◆ ENTRIES SHOWN
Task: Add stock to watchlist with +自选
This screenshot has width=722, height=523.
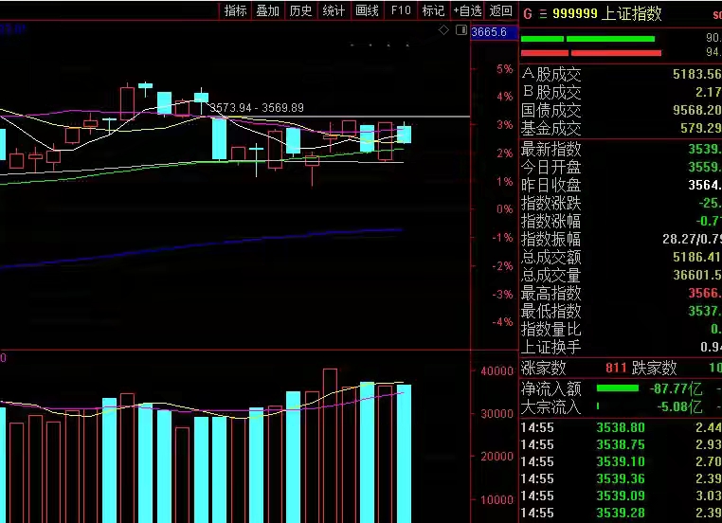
--
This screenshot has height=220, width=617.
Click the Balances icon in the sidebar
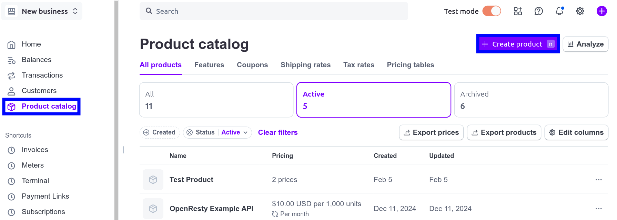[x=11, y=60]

◆ WORK TO BE COMPLETED
Quote the items word for word, beginning at the line that contains "Task: Add stock to watchlist with +自选" and ending after the line that contains "This screenshot has width=722, height=523.".

◆ TASK RESULT
Task: Add stock to watchlist with +自选
This screenshot has width=722, height=523.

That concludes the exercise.